In 2014, Loose was part of a team to help tag elephant (Mirounga leonina) and Weddell seals (Leptonychotes weddellii) for a study. The seals weren’t the subjects of the study, though—they were its research assistants. Loose was helping fit the able divers with trackers so that they could collect data on the Amundsen Sea’s temperature and salinity at great depths, which would provide clues into the mechanism of the rapid ice melt in Antarctica. The research was published in Geophysical Research Letters in May 2018.
Currently, scientists theorize that Antarctic melting is partially caused by a warmer, saltier current beneath the ice known as the “circumpolar deep water.” These waters, which are present at depths of 400 meters, are brought to the surface and lick the underside of ice sheets, melting them and enabling sea levels to rise.
“In Pine Island Bay, this is particularly important,” says Helen Mallett, the lead author of the study and a postgraduate researcher at the University of East Anglia in the United Kingdom. “The circumpolar deep water there is melting the unstable, fast thinning Pine Island Glacier, which in turn drains the vulnerable and massive West Antarctic Ice Sheet.” If all the unstable ice in west Antarctica melts, sea levels could rise by up to 10.5 feet globally.
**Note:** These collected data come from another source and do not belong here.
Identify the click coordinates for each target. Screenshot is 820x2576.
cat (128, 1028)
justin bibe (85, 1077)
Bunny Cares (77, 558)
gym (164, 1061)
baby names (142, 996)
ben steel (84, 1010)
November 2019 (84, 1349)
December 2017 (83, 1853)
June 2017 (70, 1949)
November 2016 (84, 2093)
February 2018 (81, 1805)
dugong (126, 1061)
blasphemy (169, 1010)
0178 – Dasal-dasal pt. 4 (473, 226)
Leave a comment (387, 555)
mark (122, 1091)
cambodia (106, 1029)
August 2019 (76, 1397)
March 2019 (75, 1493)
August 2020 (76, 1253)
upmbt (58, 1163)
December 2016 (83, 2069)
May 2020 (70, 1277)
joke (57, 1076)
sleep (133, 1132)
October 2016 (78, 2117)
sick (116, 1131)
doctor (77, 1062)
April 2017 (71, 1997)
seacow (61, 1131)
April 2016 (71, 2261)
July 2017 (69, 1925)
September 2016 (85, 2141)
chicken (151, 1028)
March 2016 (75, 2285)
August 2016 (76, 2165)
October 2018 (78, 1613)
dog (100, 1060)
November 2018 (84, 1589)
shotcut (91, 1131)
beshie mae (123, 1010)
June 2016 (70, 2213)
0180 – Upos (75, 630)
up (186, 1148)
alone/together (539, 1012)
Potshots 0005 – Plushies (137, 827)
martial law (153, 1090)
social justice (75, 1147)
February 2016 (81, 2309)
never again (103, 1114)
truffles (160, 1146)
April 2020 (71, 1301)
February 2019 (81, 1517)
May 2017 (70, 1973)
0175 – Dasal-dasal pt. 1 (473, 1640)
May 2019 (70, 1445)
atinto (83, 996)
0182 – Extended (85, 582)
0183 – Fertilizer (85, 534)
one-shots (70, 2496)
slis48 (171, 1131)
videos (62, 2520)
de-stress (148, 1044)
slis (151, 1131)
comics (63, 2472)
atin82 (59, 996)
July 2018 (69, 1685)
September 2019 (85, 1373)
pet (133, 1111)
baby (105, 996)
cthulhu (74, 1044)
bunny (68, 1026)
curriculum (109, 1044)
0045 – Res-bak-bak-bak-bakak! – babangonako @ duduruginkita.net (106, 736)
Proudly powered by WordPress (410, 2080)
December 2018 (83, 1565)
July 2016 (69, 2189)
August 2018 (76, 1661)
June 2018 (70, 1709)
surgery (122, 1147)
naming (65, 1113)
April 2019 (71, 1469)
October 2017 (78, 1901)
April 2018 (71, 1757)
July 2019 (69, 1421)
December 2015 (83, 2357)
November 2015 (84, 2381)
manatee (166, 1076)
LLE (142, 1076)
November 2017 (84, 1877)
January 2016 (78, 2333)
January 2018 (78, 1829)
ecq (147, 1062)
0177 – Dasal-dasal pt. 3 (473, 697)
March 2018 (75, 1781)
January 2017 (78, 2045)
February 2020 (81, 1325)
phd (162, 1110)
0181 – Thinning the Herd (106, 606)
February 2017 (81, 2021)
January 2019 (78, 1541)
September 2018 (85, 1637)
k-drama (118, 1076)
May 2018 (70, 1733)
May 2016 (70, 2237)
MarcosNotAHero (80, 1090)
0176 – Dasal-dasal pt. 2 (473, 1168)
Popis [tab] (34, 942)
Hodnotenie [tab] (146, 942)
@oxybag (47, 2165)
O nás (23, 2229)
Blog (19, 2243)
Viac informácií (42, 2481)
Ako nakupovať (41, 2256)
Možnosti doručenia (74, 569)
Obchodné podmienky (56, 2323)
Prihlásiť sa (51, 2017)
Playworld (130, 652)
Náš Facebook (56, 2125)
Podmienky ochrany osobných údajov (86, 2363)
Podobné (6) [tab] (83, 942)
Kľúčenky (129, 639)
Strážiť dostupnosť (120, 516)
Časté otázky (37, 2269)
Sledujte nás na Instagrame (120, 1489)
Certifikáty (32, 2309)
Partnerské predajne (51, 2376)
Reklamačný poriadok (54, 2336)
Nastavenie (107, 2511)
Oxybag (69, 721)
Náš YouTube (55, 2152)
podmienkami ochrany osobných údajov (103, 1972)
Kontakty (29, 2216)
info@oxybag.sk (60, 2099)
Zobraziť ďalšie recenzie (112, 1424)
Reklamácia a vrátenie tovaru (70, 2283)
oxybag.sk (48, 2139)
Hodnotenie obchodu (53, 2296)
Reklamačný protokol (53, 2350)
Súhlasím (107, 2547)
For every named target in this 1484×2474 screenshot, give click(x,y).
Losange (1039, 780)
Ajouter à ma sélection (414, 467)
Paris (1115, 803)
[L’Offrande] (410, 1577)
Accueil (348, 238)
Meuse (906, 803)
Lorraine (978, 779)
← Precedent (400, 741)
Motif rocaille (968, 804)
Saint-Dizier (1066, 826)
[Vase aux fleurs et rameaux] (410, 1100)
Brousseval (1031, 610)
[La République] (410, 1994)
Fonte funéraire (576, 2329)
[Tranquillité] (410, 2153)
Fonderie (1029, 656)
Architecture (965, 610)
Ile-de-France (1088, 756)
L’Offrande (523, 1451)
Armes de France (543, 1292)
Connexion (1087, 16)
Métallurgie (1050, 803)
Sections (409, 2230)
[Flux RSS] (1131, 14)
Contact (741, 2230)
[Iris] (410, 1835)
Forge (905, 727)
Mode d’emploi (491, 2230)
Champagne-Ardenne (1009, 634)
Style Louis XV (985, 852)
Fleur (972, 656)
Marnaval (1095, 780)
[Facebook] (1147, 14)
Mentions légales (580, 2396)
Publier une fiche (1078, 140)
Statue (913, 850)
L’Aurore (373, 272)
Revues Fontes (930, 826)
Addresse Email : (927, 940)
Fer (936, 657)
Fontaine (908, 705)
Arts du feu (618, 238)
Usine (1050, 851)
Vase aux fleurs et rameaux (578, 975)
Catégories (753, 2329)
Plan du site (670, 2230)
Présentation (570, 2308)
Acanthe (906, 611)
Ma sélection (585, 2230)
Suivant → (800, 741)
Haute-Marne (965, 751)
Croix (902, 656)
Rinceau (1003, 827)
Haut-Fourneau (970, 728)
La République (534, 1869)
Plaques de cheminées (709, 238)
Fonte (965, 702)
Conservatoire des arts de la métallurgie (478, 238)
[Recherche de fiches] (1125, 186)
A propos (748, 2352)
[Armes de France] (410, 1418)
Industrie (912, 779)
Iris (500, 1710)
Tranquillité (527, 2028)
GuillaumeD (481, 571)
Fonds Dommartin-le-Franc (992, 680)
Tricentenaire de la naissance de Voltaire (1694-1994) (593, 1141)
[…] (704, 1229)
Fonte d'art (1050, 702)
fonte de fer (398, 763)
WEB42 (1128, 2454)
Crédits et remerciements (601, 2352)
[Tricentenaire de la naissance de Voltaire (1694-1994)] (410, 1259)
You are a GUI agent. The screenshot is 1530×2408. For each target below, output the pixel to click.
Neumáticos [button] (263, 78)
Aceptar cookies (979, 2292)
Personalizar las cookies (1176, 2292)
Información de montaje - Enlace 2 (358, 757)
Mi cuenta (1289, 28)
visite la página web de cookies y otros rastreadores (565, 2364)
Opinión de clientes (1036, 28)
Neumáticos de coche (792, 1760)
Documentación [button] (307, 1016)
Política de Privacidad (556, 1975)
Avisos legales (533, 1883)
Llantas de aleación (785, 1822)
Scientists know the warm current exists in the Amundsen Sea, but they need to know more. To get a complete picture, scientists need to answer some basic questions: Where are the warm waters, exactly? How thick is the layer of warm water ? How does it vary from winter to summer?
For this, they turned to the enormous marine mammals with large puppy dog eyes.
Seals are known for their impressive diving skills, with some species torpedoing down to depths of 2,000 feet even in sub-zero temperatures. These skills made them the perfect partners for collecting temperature data at the seafloor. Researchers had not collected any winter data in this region because the conditions are too harsh for humans.
“We could see that seals dive at these extreme depths and go these vast distances,” says Mike Fedak, a seal biologist at the University of St. Andrews in the UK who has been tagging animals for the past 39 years. “These animals go where we can’t.”